Indian startups are rapidly shipping LLM-powered features—often by simply plugging in an API and pushing user data into prompts. This approach creates serious privacy, security, and reliability risks, especially in regulated domains like MedTech and FinTech.

This talk focuses on actual AI privacy and safety issues in real LLM systems, not policy slides. It breaks down how data leaks happen, why hallucinations are a security problem (not just a UX bug), and how prompt injection can silently compromise systems.

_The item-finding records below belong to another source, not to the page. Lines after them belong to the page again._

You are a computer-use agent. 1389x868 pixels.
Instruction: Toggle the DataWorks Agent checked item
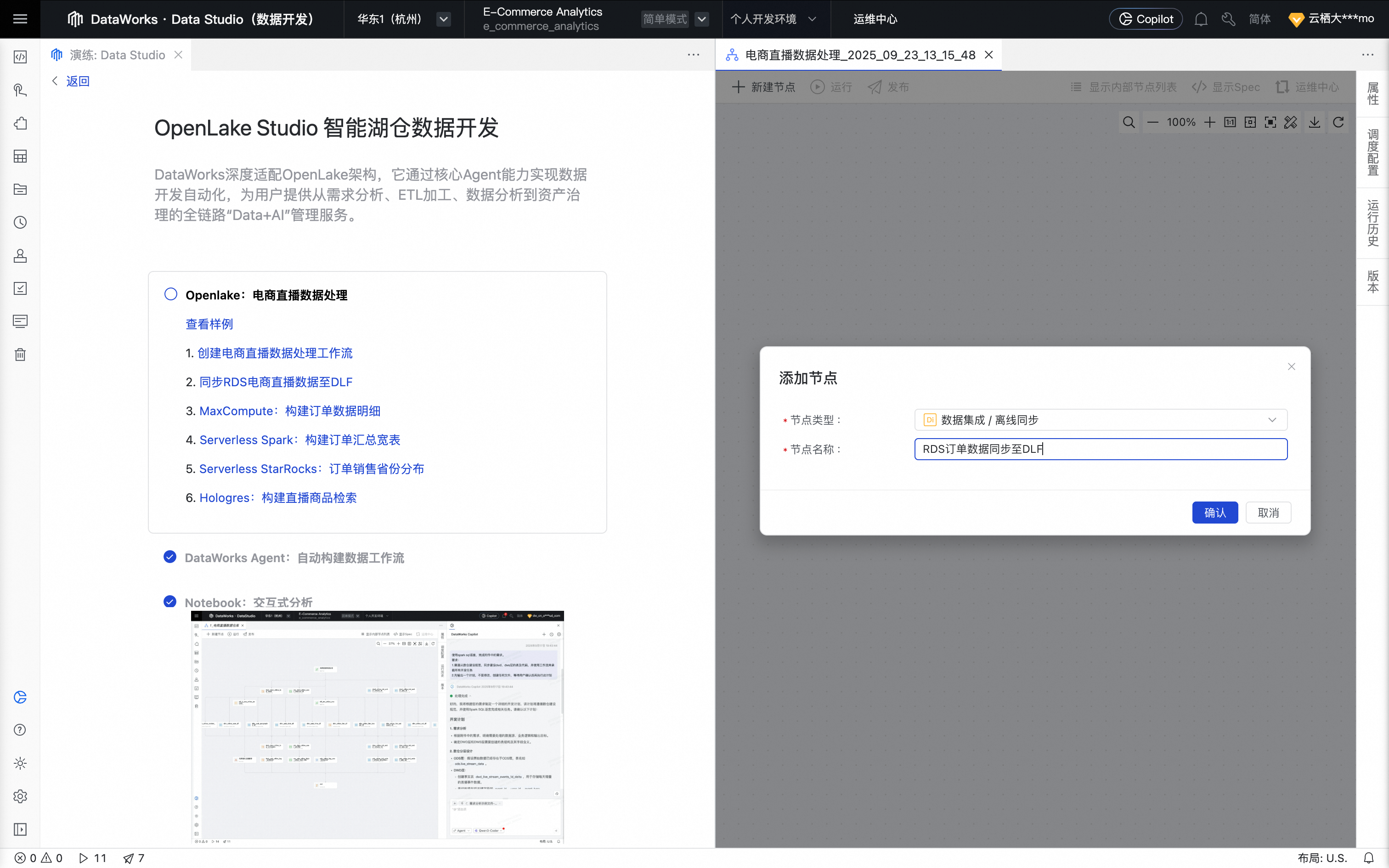[170, 557]
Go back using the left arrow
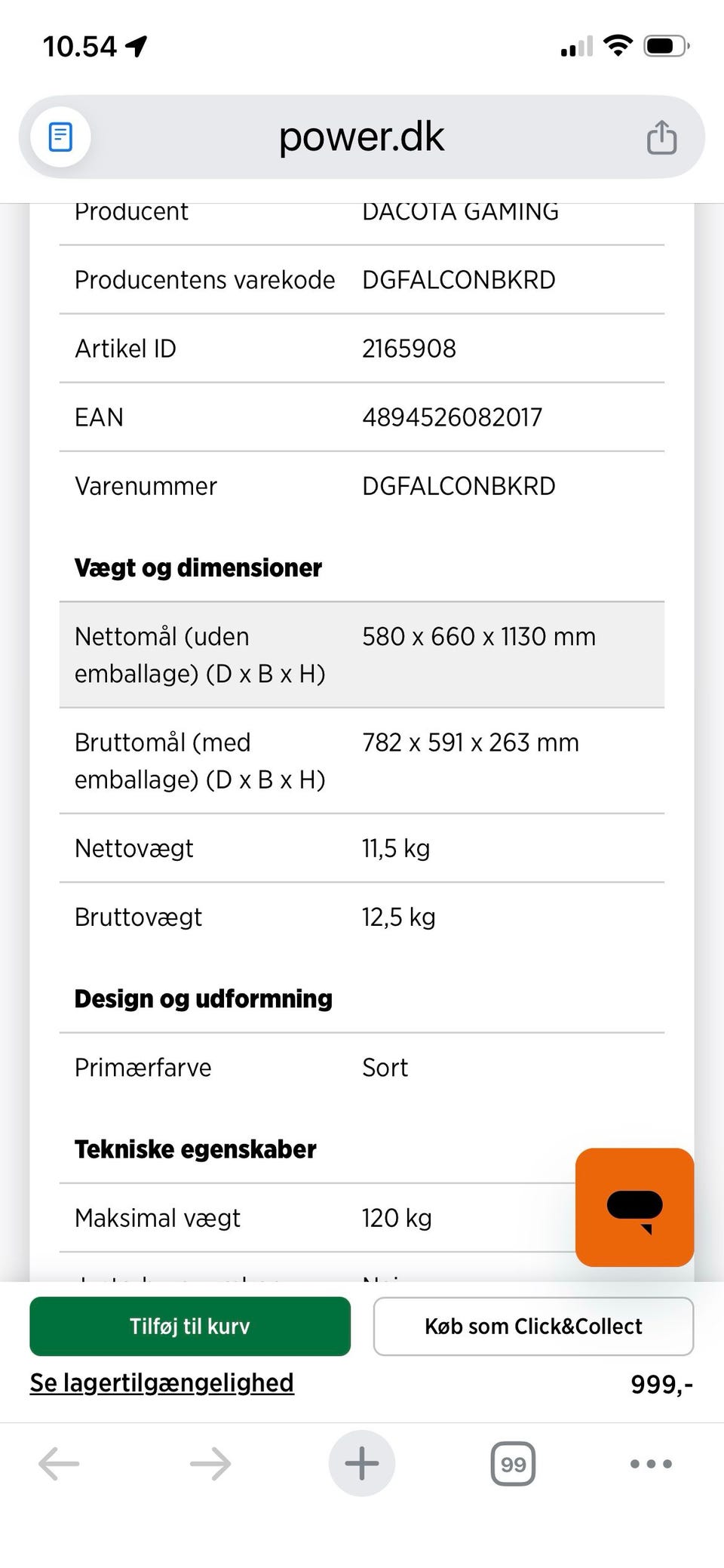This screenshot has width=724, height=1568. pos(59,1464)
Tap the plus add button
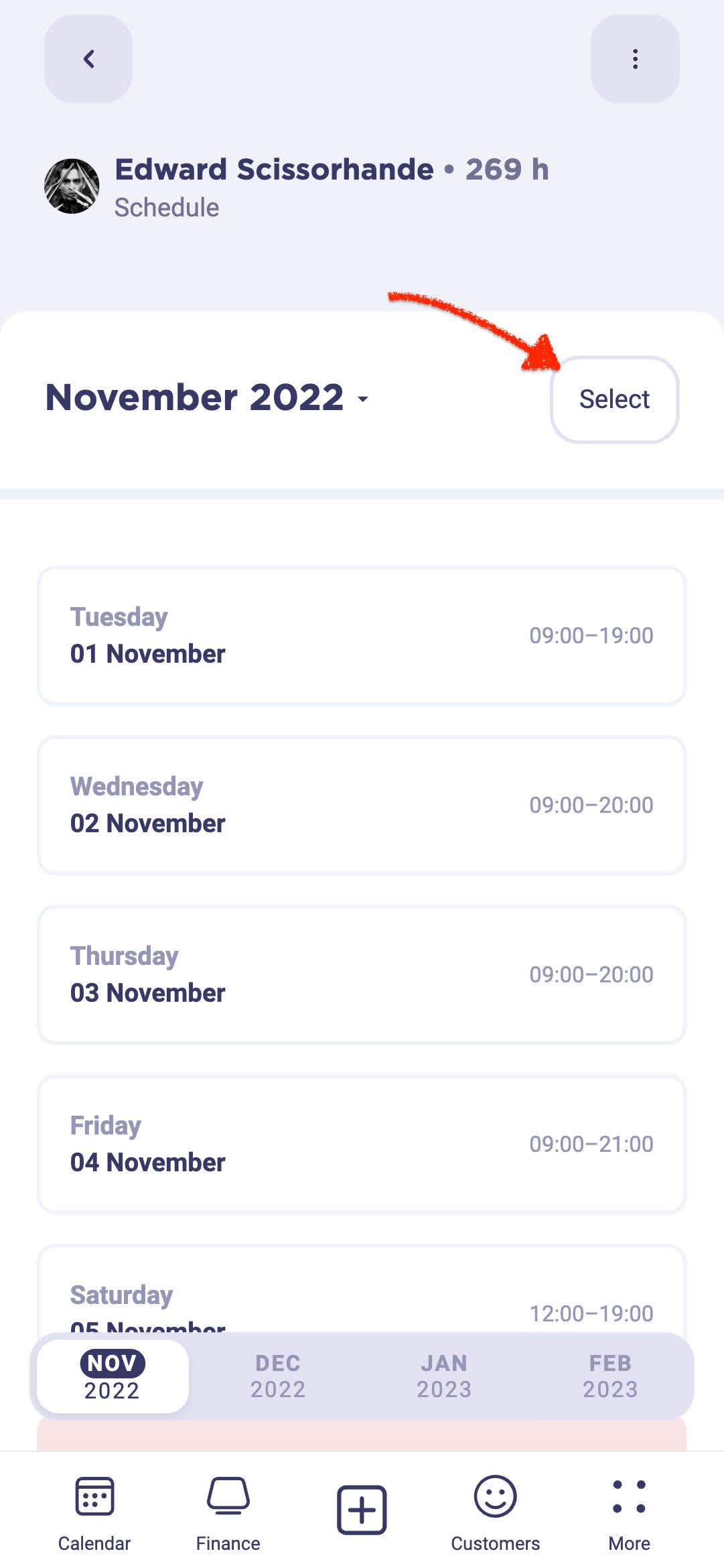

Using real system patterns seen in production startups, the talk explains:

  • Where sensitive data leaks in LLM pipelines

  • Why “we don’t store prompts” is a myth

  • How hallucinations and prompt injection become data exfiltration vectors

  • What open-source and architectural controls startups must adopt before scaling

This session is a wake-up call for Indian startups building AI products without understanding the underlying risks.

Most Indian AI startups today:

  • Treat LLMs as black-box APIs

  • Push raw user data into prompts

  • Have no threat model for AI systems

  • Confuse “model accuracy” with “system safety”

This creates:

  • Silent PII/PHI leakage

  • Compliance violations (DPDP Act, HIPAA-style requirements)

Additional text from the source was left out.